Altruismo

Mostrar un comportamiento en el que se procura un provecho para otros a costa del beneficio propio, no es siempre algo natural. Sin embargo, la mayoría de nosotros nos damos cuenta de que cuando hacemos el esfuerzo de dar sin tener expectativas de reciprocidad, experimentamos una sensación de satisfacción; eso es lo que se conoce como altruismo.

Al parecer la expresión que afirma que las personas altruistas poseen un buen corazón, tiene un fundamento científico; al menos eso sugiere una investigación realizada por científicos de la Universidad de Anglia Ruskin y la Universidad de Estocolmo.

El estudio, es el primero en encontrar una posible razón fisiológica que explica por qué algunas personas son más caritativas que otras.

Los investigadores analizaron si la percepción de las señales del cuerpo (interocepción) puede estar detrás de tales comportamientos. Además, indagaron sobre la posible asociación entre la percepción de las señales del propio cuerpo y la decisión de actuar de forma altruista.

Para sondear el comportamiento altruista, se utilizó una variante computarizada de un juego en el que el participante divide el dinero real entre él y otra persona desconocida, según lo que quieran.

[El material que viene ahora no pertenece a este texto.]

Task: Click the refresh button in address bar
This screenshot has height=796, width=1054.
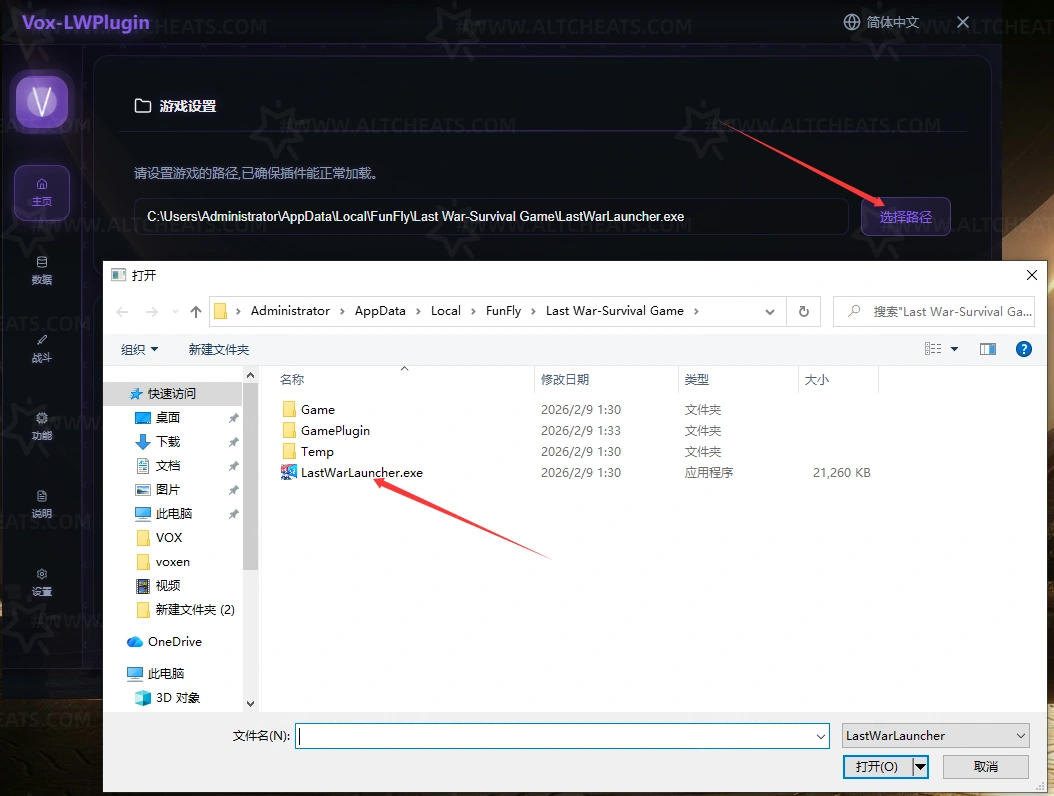Action: click(x=803, y=311)
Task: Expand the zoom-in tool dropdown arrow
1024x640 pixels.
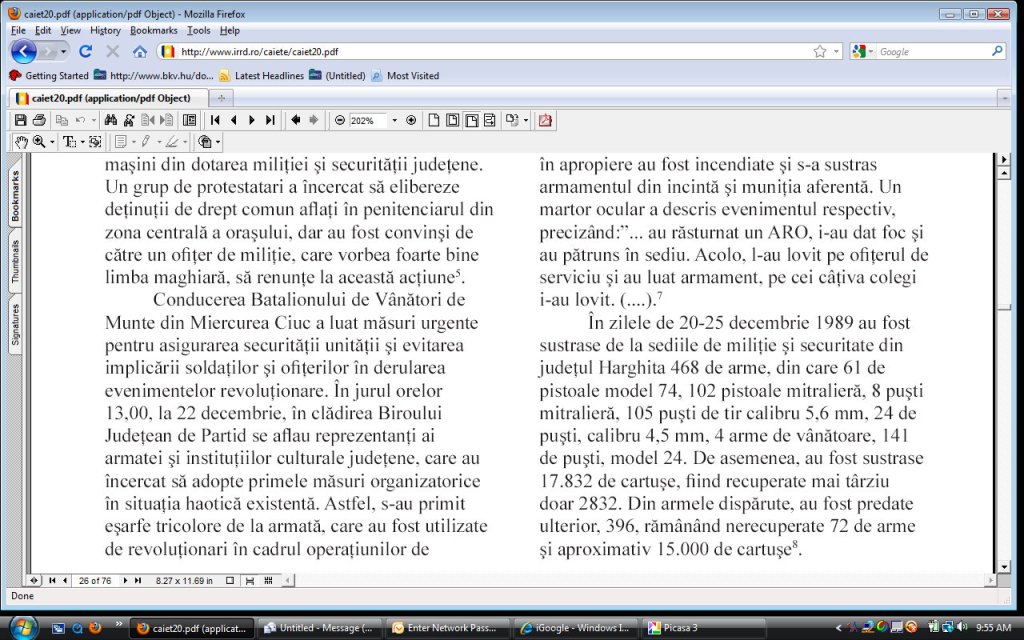Action: pos(51,142)
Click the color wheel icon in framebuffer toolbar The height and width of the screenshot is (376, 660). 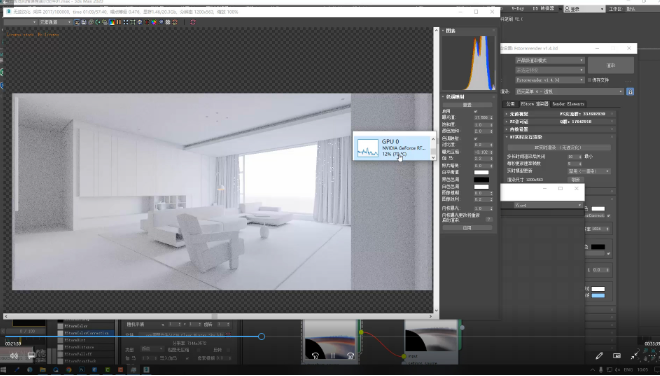click(x=154, y=22)
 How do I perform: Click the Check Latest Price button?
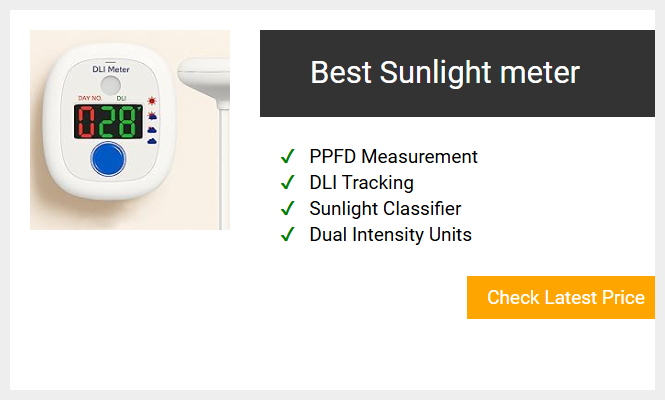tap(561, 297)
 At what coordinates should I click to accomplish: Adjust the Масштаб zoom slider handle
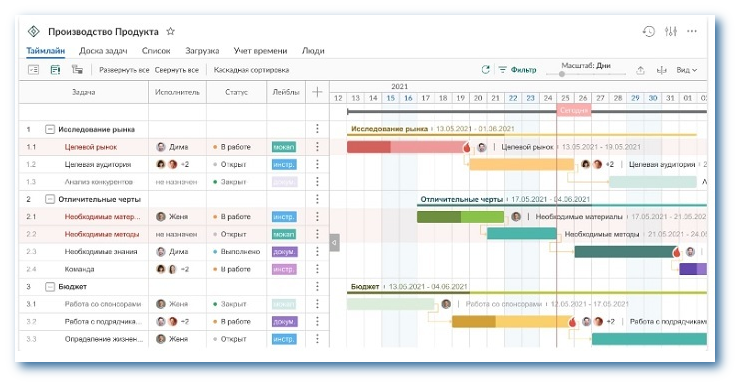562,74
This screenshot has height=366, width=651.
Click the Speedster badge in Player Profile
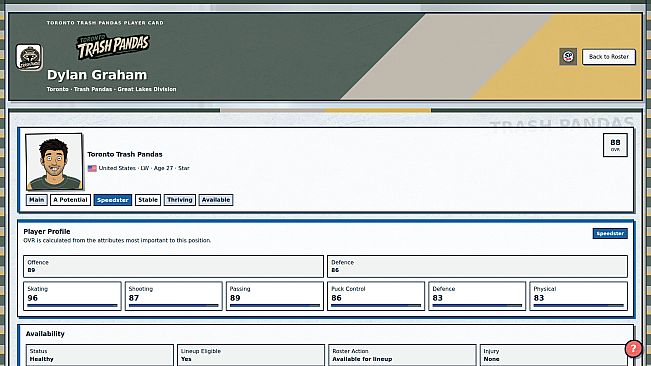click(610, 234)
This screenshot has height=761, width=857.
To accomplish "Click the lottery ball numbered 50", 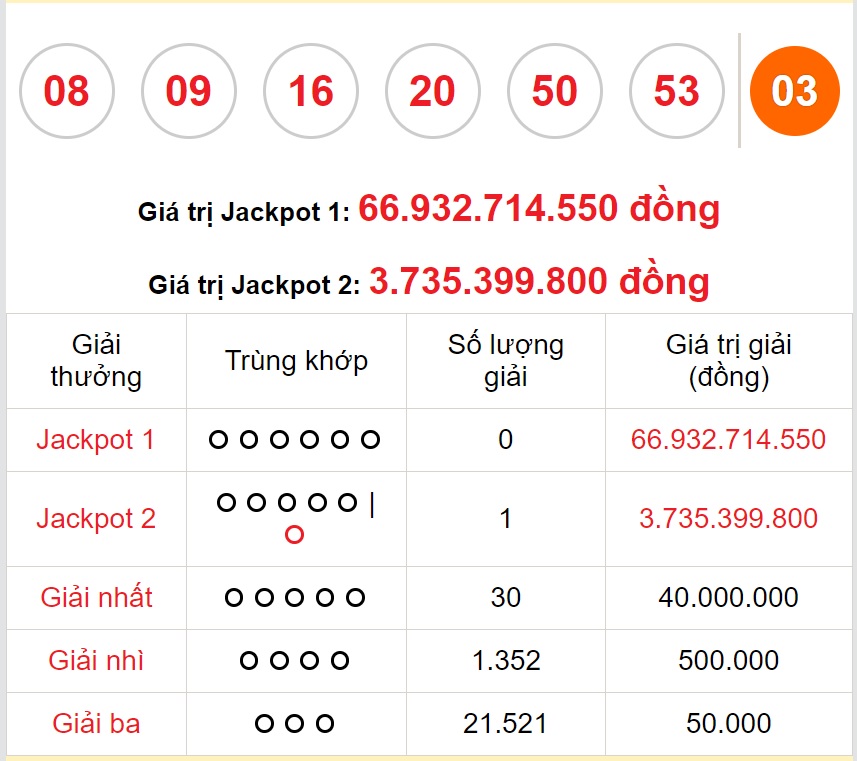I will pyautogui.click(x=554, y=91).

El juego mide el altruismo puro, y corresponde a la obra de caridad de la vida real.

Sus elecciones afectaron la cantidad de dinero real que ellos y el otro participante recibieron al final del estudio.

En complemento, los 30 participantes del estudio tomaron parte en una tarea de detección de latidos cardíacos, que involucró el registro de su propio latido cardíaco (ECG). Luego, los participantes escucharon, sin sentir el pulso, una serie de sonidos que fueron a tiempo o fuera de tiempo con los latidos de sus corazones.

Los investigadores encontraron que los participantes que eran mejores para determinar si los sonidos llegaban a tiempo o no, eran mejores para detectar sus estados corporales internos.

El estudio reveló que la generosidad monetaria de los participantes, se encontraba directamente relacionada con su capacidad para detectar su propio ritmo cardíaco; aquellos que en promedio fueron mejores para detectar los latidos de su corazón, ofrendaron mayores donaciones a los otros participantes.

El Dr. Richard Piech, catedrático de psicología en la Universidad Anglia Ruskin y coautor del estudio, expresó: “A pesar de las claras ventajas biológicas y económicas de actuar en interés propio, las personas toman decisiones consistentes que benefician a otros, a un costo para ellos mismos. Nuestro estudio sugiere que estos actos desinteresados ​​pueden verse influenciados por las señales del cuerpo que llegan al cerebro.”

Los autores del estudio manifiestan que la investigación mostró una asociación entre la sensibilidad a los latidos del corazón y la generosidad, sugiriendo que, en cierto sentido, las personas “escuchan su corazón” para guiar sus comportamientos desinteresados; sin embargo, advierten que se requiere de más investigación para comprender por qué existe esta relación.